After striking early in each of the past two editions of the Tour de France, Julian Alaphilippe (Deceuninck-QuickStep) sees little point in hiding his ambition this time around. The opening days of the 2021 race seem to have been designed with his qualities as a puncheur in mind, and the Frenchman will hope to swap his rainbow jersey for the maillot jaune in Landerneau on Saturday evening.
In 2019, Alaphilippe won in Epernay to take yellow on stage 3. Last August, he did the same on stage 2 in Nice. This time out, the finale atop the category 3 Côte de la Fosse aux Loups presents the world champion with a chance to seize yellow at the first time of asking. 24 hours later, meanwhile, there is another opportunity for puncheurs on stage 2 to Mûr-de-Bretagne.
“I’ve just reconnoitred the first stage, and it’s a really nice finale, it’s harder than I had imagined. It was very important to recon those last kilometres,” said Alaphilippe, who reckoned the finish at Landerneau is tougher than that at Mûr-de-Bretagne.
“I find the finishing climb on stage 1 very hard, because after the steep part, it doesn’t descend and that’s often what hurts the legs the most.

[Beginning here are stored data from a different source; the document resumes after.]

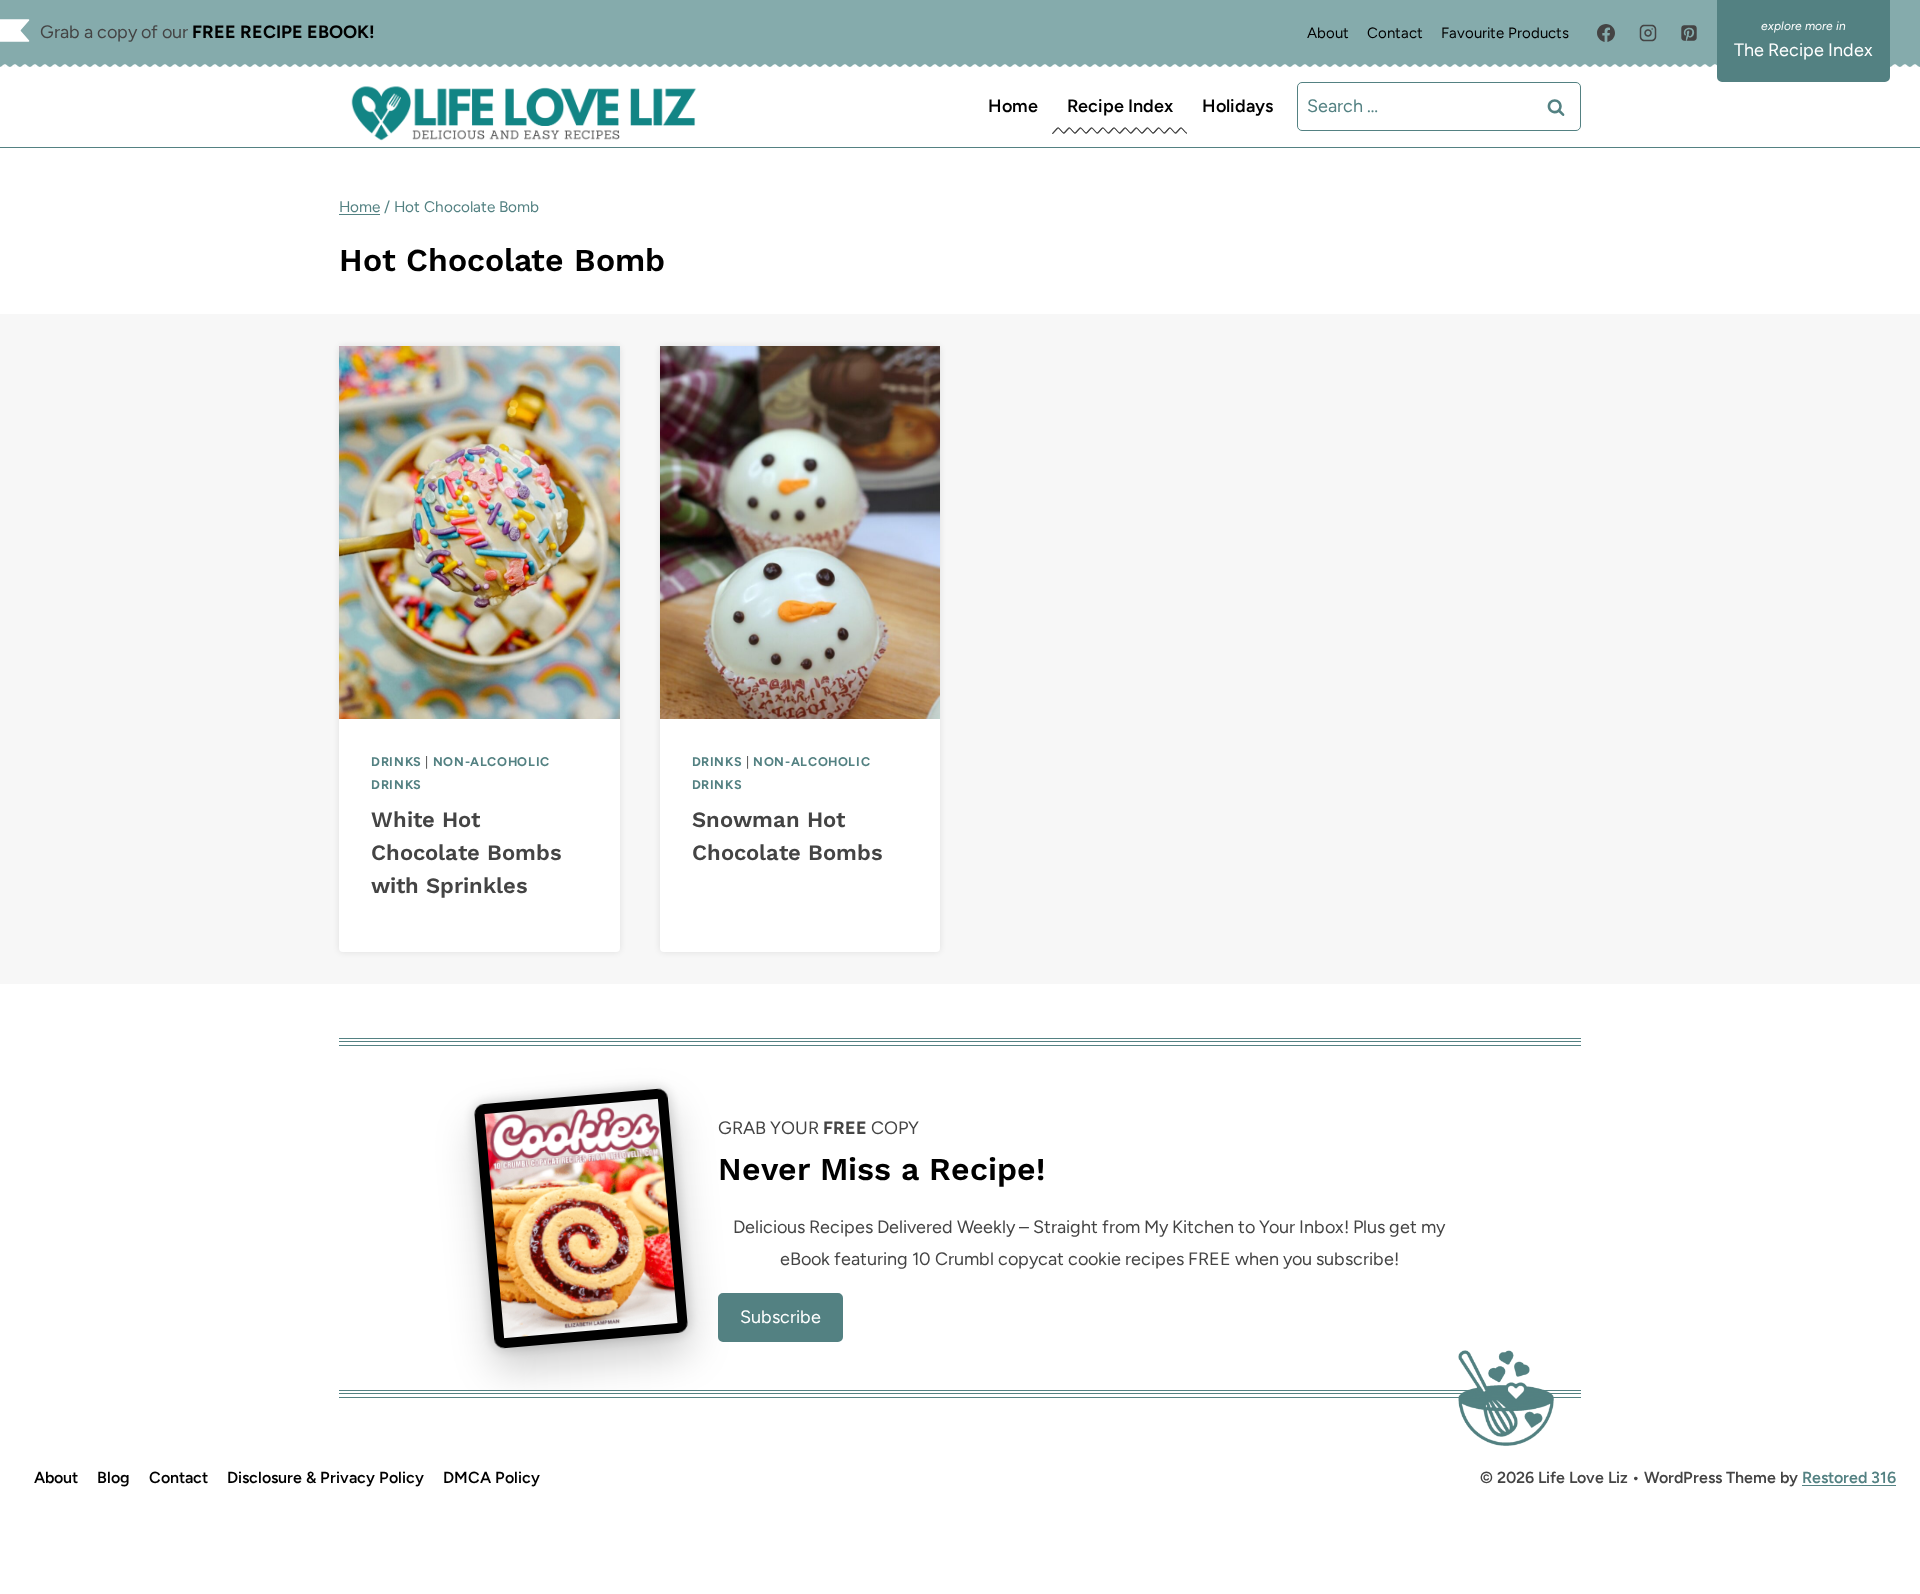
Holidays (1237, 106)
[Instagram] (1648, 33)
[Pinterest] (1689, 33)
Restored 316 (1849, 1477)
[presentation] (479, 532)
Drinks (396, 761)
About (1328, 33)
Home (1013, 106)
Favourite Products (1505, 33)
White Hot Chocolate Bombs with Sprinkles (466, 852)
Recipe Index (1120, 106)
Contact (1395, 33)
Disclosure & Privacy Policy (325, 1477)
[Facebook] (1606, 33)
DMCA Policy (491, 1477)
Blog (113, 1477)
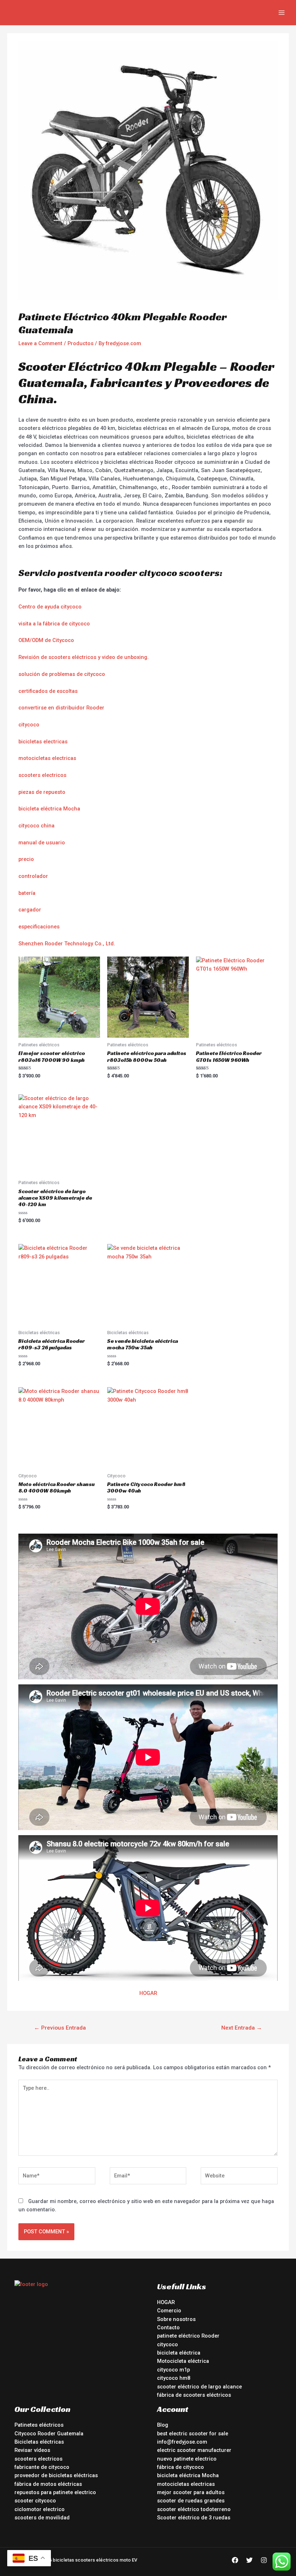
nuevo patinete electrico (187, 2459)
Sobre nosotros (176, 2319)
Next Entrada (241, 2028)
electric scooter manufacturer (194, 2450)
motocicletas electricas (47, 758)
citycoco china (36, 825)
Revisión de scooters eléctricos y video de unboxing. (83, 657)
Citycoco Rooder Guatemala (48, 2433)
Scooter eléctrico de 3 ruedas (193, 2517)
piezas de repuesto (41, 792)
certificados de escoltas (48, 691)
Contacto (168, 2327)
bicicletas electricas (43, 741)
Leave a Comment (40, 343)
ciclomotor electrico (39, 2509)
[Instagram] (264, 2560)
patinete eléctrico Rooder (188, 2336)
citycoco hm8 (173, 2378)
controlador (33, 876)
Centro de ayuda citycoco (50, 606)
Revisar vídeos (32, 2450)
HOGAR (148, 1993)
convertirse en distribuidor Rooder (61, 707)
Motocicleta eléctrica (183, 2361)
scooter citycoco (35, 2500)
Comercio (169, 2310)
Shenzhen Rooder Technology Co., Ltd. (66, 943)
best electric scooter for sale (192, 2433)
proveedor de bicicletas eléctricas (56, 2475)
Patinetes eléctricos (39, 2425)
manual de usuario (41, 842)
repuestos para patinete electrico (55, 2492)
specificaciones (40, 926)
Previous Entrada (60, 2028)
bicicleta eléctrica (178, 2352)
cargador (29, 909)
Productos (80, 343)
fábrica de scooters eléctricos (194, 2395)
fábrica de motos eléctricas (48, 2484)
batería (26, 893)
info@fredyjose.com (182, 2442)
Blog (162, 2425)
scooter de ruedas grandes (191, 2500)
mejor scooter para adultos (191, 2492)
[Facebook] (235, 2560)
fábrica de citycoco (180, 2467)
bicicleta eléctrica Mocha (49, 808)
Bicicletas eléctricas (39, 2442)
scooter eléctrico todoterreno (194, 2509)
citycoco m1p (173, 2369)
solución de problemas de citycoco (61, 674)
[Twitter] (249, 2560)
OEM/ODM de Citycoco (46, 640)
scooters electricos (42, 775)
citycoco (28, 724)
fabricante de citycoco (41, 2467)
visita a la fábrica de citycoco (54, 623)
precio (26, 859)
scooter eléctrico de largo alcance (199, 2386)
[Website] (239, 2177)
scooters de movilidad (42, 2517)
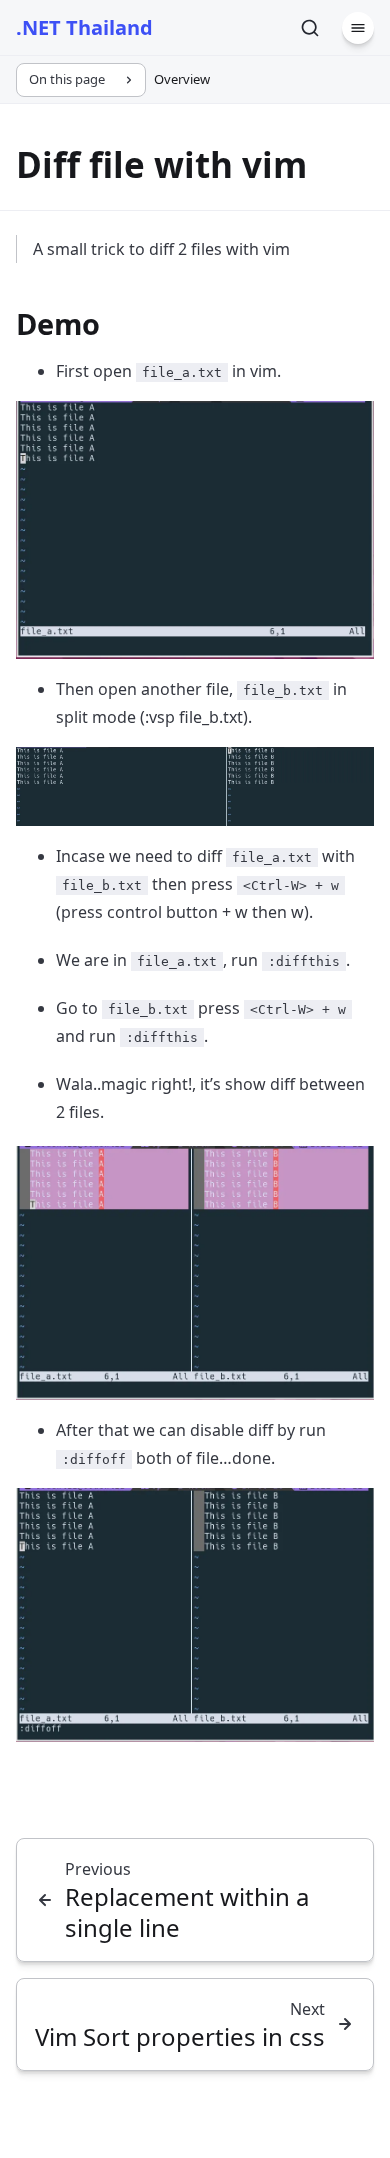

I think there are people who’ll be surprised.”
In the early part of the season, Alaphilippe appeared to be locked in a running battle with Wout van Aert (Jumbo-Visma) and Mathieu van der Poel (Alpecin-Fenix), and that trio will race together this weekend for the first time since the Tour of Flanders. All three will have designs on the opening stage.
“It will suit Mathieu van der Poel and Wout van Aert, too, even though it’s a very hard finale, because you never know what to expect with riders like them,” Alaphilippe said. "It will be a very interesting finale. Whoever wins on Saturday will have to make a very violent effort, and they’re riders who can hurt themselves on stages like that.”
Mûr-de-Bretagne played a role in Alaphilippe’s development as a young rider. Fifth place behind Reinardt Janse van Rensburg there at the 2012 Tour de Bretagne opened the young Alaphilippe’s eyes to his possibilities on such terrain. “It was one of my first 2.2 races, and I wanted to do a good result. It was the moment where my team discovered I had capacities as a puncheur,” said Alaphilippe.
His remarkable spell after taking yellow in Epernay two years ago, meanwhile, was the moment where Alaphilippe seemed to confirm his aptitude as a Grand Tour contender. He wore the maillot jaune for 14 days, won the time trial in Pau and eventually reached Paris in fifth place overall.
Last September, Alaphilippe preferred to use the Tour to build towards the Imola Worlds, but he has been climbing strongly in the run-up this year’s event. He lay third overall ahead at the Tour de Suisse when he pulled out ahead of the final stage to attend the birth of his son.
Yet while this Tour, with its dearth of finishes at altitude, appears to suit Alaphilippe, he downplayed the idea that he had designs on a high overall finish in Paris. The 29-year-old insisted that he would only take stock of his long-term outlook after the stage 5 time trial to Laval.
“I don’t know if it’s perfectly tailored for me but it’s an open parcours all the same, with not a lot of summit finishes. I have looked at it a little bit, but I want to focus on the opening stages and then take stock,” said Alaphilippe.
“You have to take it day by day. I’ve said it before and I’ll say it again: we haven’t come here with a team built around me and with the aim of the podium or overall victory. We have ambitions to win stages, give our maximum and then see how the race unfolds.
"The first week will be important to make a first assessment and after that I’ll see what’s possible. You have to be clear-headed and aware that the scenario of 2019, with 14 days in yellow, is really difficult to reproduce. I’ll give the maximum and see where that takes me.”